夏水仙 花言葉:深い思いやり・楽しさ・あなたのためになんでもします

現在境内では夏水仙が開花中🌺

ユリ(新鉄砲百合) 花言葉:純潔・純粋・無垢

今年も境内のあちらこちらでユリが咲いてくれました♪

お施餓鬼法要

去る8月25日、「お施餓鬼法要」を執り行いました。

この施餓鬼法要は今年新盆をお迎えする仏様(亡くなられた方)に諷誦(ふじ)と呼ばれる徳のある文を読んで届けるこの地域ならではの法要です。

普段の法事とは違って、高座に僧侶が座り参拝者の方を向いて”ふじ”を読みます。

またこの地域では『旅装束』を準備し、

旅装束(暑くないように帽子、汗拭きタオル、草履、扇子)

新盆を迎える方たちが、気持ちよくあちらの世界からこちらの世界を行き来するたに

帽子、手拭い、草履、扇子を用意します。

仏事や神事の際に用意する品々はその時々によって様々ですがそれらの一つ一つにきちんと意味があるんです♪

毎年8月16日に行う法要ですが、今年は台風9号の直撃予報により安全を考慮し25日に延期。

師匠はこのお寺に入って50年以上になりますが、初めての延期だったそうです。

おかげさまで台風の進路が変わり被害もなく一安心でした(^^♪

千葉に移住した頃の話

今回の茶飲み話は少し個人的なお話になります。

趣味の波乗りに没頭し、三重からサーファーの登竜門と言われる千葉に移住したのは22年前・・・。

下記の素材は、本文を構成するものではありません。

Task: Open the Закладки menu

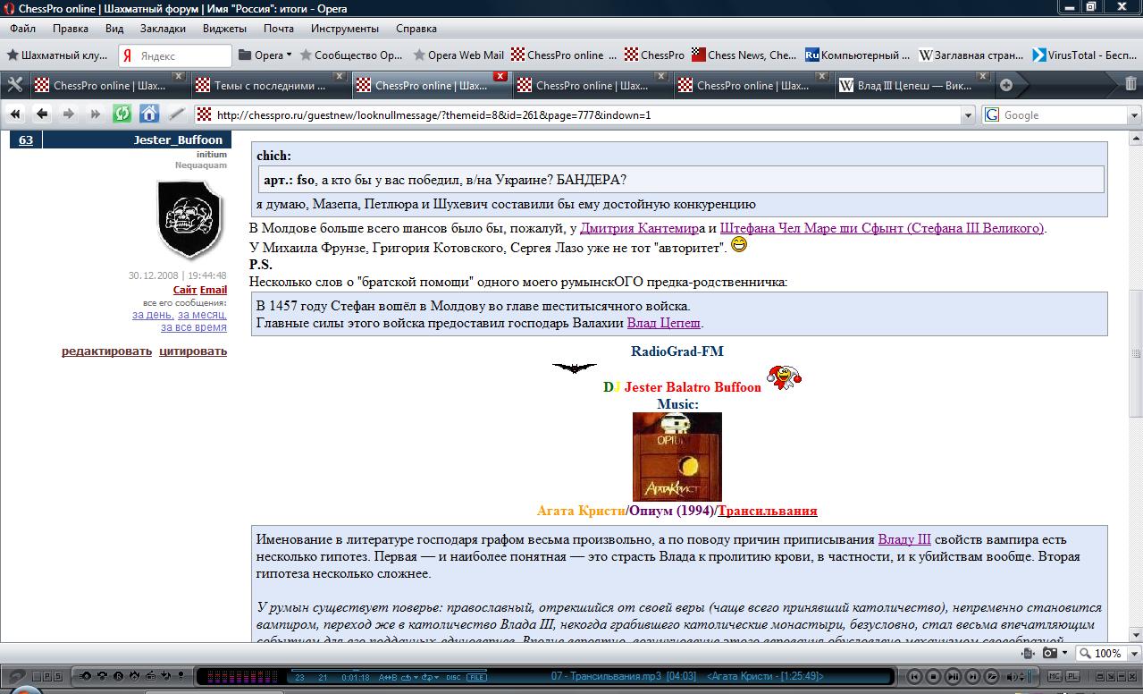Action: tap(163, 29)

千葉には知り合いが全くいないという状態からの新生活。

当初はひとり寂しく何度も三重に帰ろうと思いました…。

そんな一人ぼっちだった私の面倒をみてくれた仲間の1人”ヒデ”さん。

ヒデさんは横浜出身、波乗りが大好きで私より先に千葉に引っ越してきた一人です。

少し年上だったので、ヒデさんのことは「あにき」と呼んでいました。

お互いのアパートを行き来する毎日。

悩みを打ち明けたり、時には厳しい意見を言い合ったり・・・寝ずに一晩中夢を語りあう日もありました。

右下・笑顔のヒデさん 中央 奥様

昔の写真を見返すと、私の隣にはいつもヒデさんが笑顔で写っていて改めて毎日一緒に過ごしていたんだなと実感。

そんなヒデさんにも家族ができ、十数年前に沖縄に移住。

私が出家を決意し修行に行くことを伝えた時も、『何かあればヒロ(私)にお経をお願いするから頑張ってね』と応援してくれ、

奥さん娘さんご家族でお寺に遊びに来てくれたこともありました。

辛いときは励ましあい、嬉しいことは自分のことのように大喜びし

私にとってのヒデさんは、親友、先輩、兄弟を全部合わせたような大きな存在。

生活が変わりなかなか会えなくてもSNSでお互いに近況を確認していました。

突然の知らせ

今年の4月4日。

花が芽吹き始め春を感じる季節。

全国の天気予報を見ると沖縄は半袖😋

千葉ではセーターが必要な気候。

″同じ日本なのにこうも違うのか~″、そう思っている矢先1通のメール。

ヒデさん急逝・・・。

え・・・亡くなる数週間前には電話で話していたのに・・・。

死因は心筋梗塞、享年52歳。

結局、私は一度も沖縄にいるヒデさんに会いに行くことができず。

普段、ご法事やお経セラピ~で「自分も周りの方も本当にいつ亡くなってしまうかわからない、

だから今という一瞬一瞬をたいせつに!!」とよくお話をさせていただきますが、

私自身が甘く考えていました。

いつかは会えると・・・。

行こうと思えばこれまでに沖縄にも行けたはず。

亡くしてから気づく大切なこと・・・。

ヒデさんは生前、自分が死んだら私にお経をあげてほしいと奥さんに話をしていたそうで、

つい先日、本興寺本堂で新盆のお経をあげさせていただきました。

これまでもヒデさんとは長く会っていなかっただけに「亡くなった」という実感が正直あまりありませんでしたが、

当日ヒデさんのお骨、奥様、二人の娘、そして両家のご家族を目の前にして

本当にヒデさんは亡くなったんだと実感。

4か月も前から辛く悲しい思いをしているご家族皆様の前で、今さらながらに悲しみがこみ上げ

言葉がつまり、そんな自分が情けなくなりました。

両家の皆様と

それでも心優しい両家の皆様は私の話を聞いてくださり、

ヒデさんのために手を合わせて一緒にお経をあげてくださいました。

ヒデさん、

難病にも耐えてこの世の大変な修行を終えたね、

まだまだ家族と離れるのは早すぎで辛いけど

ヒデさんファミリー

これからは苦しみのない安らかな世界で大切な家族を見守ってあげてね。

今月の掲示板

お釈迦様の教えの一つ”四苦八苦”。

人が生きる上で避けては通れない苦しみの種類。

そのなかの一つ「愛別離苦(あいべつりく)」

「この世に生を受けたものは必ず大切な方との別れがあり、離れ離れになり苦しい思いをする」という教えです。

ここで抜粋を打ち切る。